According to a new study published yesterday in the Proceedings of the National Academy of Sciences, 40 years of reduced mercury use, emissions, and loading in the Great Lakes region have largely not produced equivalent declines in the amount of mercury accumulating in large game fish due to aquatic invasive species.
According to researchers, this is largely due to invasive mussels, quagga and zebra mussels, that have upended the food web and forced fish to seek atypical food sources enriched in mercury.
The study has consequences for health officials and natural resource managers who need the best science possible to inform their decisions, said lead author Ryan Lepak, a postdoctoral researcher at the University of Wisconsin-Madison Aquatic Sciences Center (ASC).
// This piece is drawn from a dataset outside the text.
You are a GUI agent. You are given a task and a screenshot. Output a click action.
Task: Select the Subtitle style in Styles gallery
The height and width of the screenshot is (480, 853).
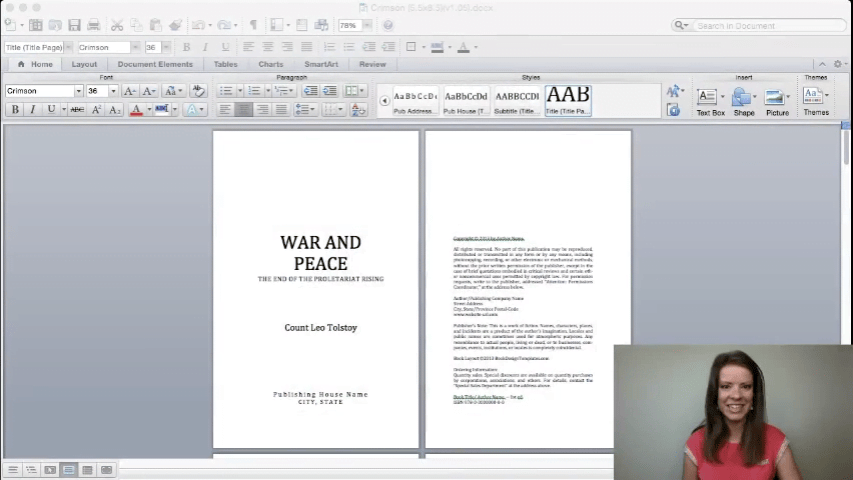[x=517, y=101]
“Our work highlights that mercury concentrations in fish cannot be predicted by emission inventories alone, and other factors such as food web alterations are needed to get the full picture,” said Lepak, who is stationed at the U.S. Environmental Protection Agency Great Lakes Toxicology and Ecology Division in Duluth, Minnesota. “All five of the Great Lakes have fish consumption advisories in effect because mercury poses a disproportionate risk to the health of children and pregnant women.”
Lepak and coauthor James Hurley, ASC director, were interested in what has driven elevated rates of mercury concentrations in bigger fish, such as lake trout, despite policies that have largely reduced mercury emissions into Great Lakes waterways.
To understand the history of mercury in Great Lakes fish and determine sources of the contaminant, the research team performed a combination of mercury, nitrogen, and carbon isotope analysis on samples of lake trout archived from 1978 to 2012.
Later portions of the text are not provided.